Work task:
The answer is the line containing "Task: Select the Candle with SKU 7844376" plus every line after it to the end of the material, retyped exactly and without the pictures.

Entries provided:
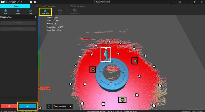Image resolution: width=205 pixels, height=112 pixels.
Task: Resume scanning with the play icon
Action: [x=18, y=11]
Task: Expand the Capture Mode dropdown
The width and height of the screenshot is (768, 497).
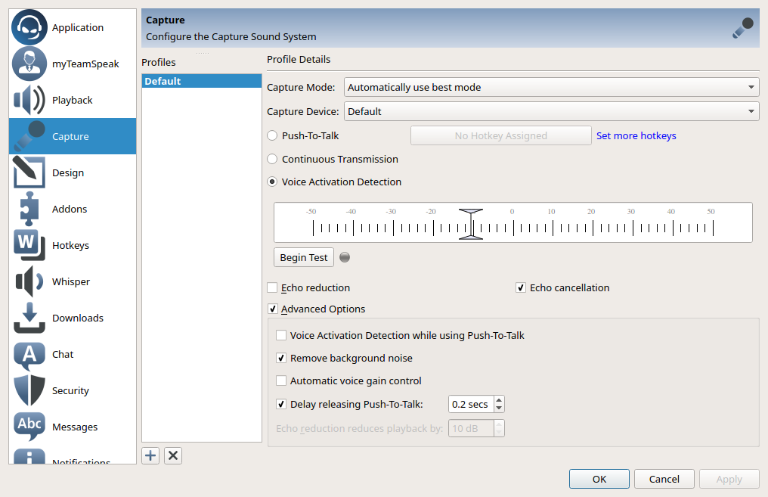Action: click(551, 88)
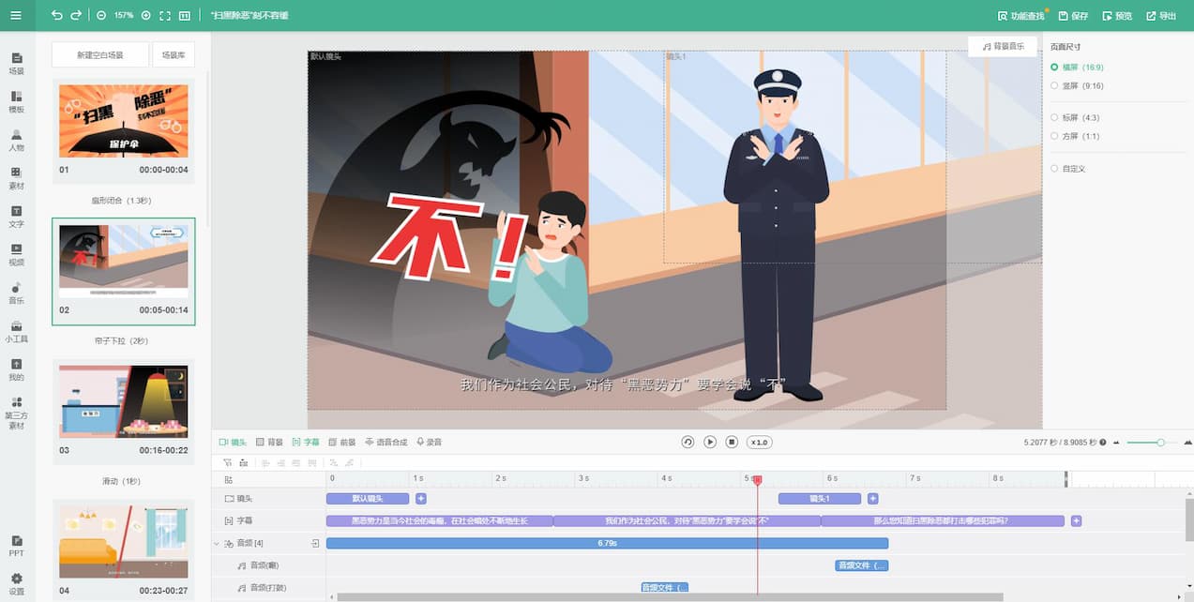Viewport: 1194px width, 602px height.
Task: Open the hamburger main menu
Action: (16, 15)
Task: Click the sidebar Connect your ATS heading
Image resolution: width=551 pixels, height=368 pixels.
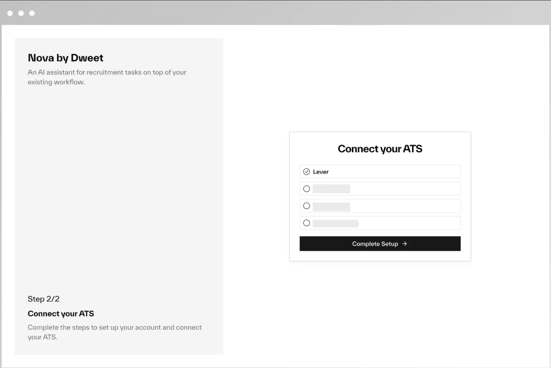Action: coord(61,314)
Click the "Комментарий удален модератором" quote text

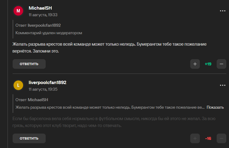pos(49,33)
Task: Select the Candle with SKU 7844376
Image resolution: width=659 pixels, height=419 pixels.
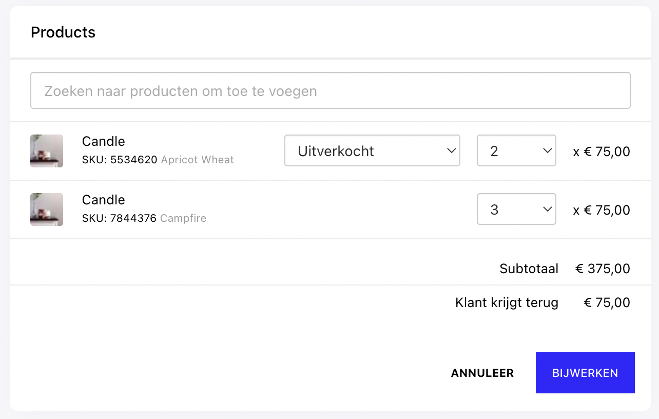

Result of the exercise:
Task: Select the Candle with SKU 7844376
Image resolution: width=659 pixels, height=419 pixels.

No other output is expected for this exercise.